Myth #1: Medicare will cover nursing home costs.
With a rapidly changing healthcare environment, it’s not an exaggeration to say that what’s true about Medicare today may not be true tomorrow. But one thing is certain: Medicare does not cover the cost of long-term skilled nursing care.
Medicare does cover short-term rehabilitation therapy following qualified hospital stays, but the rules are tightening and rates shrinking in many cases. Medicaid, the state-financed public aid program providing long-term care for indigent seniors, is administered differently from state to state. Some states are reducing costs for senior care to absorb new costs for covering uninsured families.
Myth #2: My parents can always live with us.
It’s a rare parent who wants to live with one of their children. A Genworth Financial study found that five times more retirees were fearful of “being a burden” than of dying. But even when all parties are willing, the promise can be hard or even impossible to keep.
Chronic illnesses requiring round-the-clock care and regular medical intervention can tax even healthy caregivers. Sometimes that promise of care – made with the best of intentions – simply isn’t realistic. A bad living situation can damage family relationships, or even keep mom or dad from an arrangement that could give them better health or more independence and enjoyment with others.
Myth #3: They’ll tell us when they want to make a change.
The loss of ability and independence often is so gradual that people closest to the situation fail to see the need until there’s a crisis. Perhaps everything was fine until Dad died. Suddenly, everyone realized that Mom can no longer drive and is completely dependent on others to go anywhere. Now she has to make that move they talked about for so long all by herself.
It’s so important to plan ahead because a day can make all the difference in the life of an older parent. In all states, only a person who is mentally competent can grant power of attorney to someone they trust. If a parent is suddenly incapacitated, it’s too late, and family members can spend weeks and months sorting out finances and medical coverage. Expressing known wishes in writing can spare families from terrible scenes.

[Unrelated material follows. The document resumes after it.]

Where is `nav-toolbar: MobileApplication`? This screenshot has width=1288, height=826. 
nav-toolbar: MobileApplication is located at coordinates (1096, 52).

Myth #4: My parents can’t afford to move.
More options are available to families than ever before. Dollar for dollar, some service-rich living arrangements compare well to the costs of staying put and generally provide far more advantages. Living situations often can be enhanced with in-home services, such as Asbury Home Services, which offers everything from grocery shopping and rides to bathing assistance and medical services.
The best advice is do your homework like a good kid. Any reputable senior living organization will welcome your interest and show you around. If you’re upfront about your parent’s financial means, they’ll let you know whether there’s a good fit. Be sure to ask what happens if your parent outlives their money through no fault of their own. Some not-for-profits, like Asbury, offer a Benevolent Care Policy ensuring that your parent will always have a place to call home. Remember, tax benefits or long-term care insurance can help offset the cost of some care.
Myth #5: They’re declining, but that’s just part of getting old.
Aging is often blamed for losses that are actually caused by a poor lifestyle. There’s a growing body of evidence showing that people with strong connections to others live longer. A great social life is a good wellness decision! It’s possible your parent’s lifestyle, especially if they’re lonely or isolated, is making them weaker and “older.” The good news: many aging declines are reversible through exercise and engagement with others.
Many of us tend to think we’ll never need long-term care, but the truth is that 60 percent of all Americans who reach age 65 will access long-term care at some point in their lives. Brush away the myths. Aging successfully requires a plan.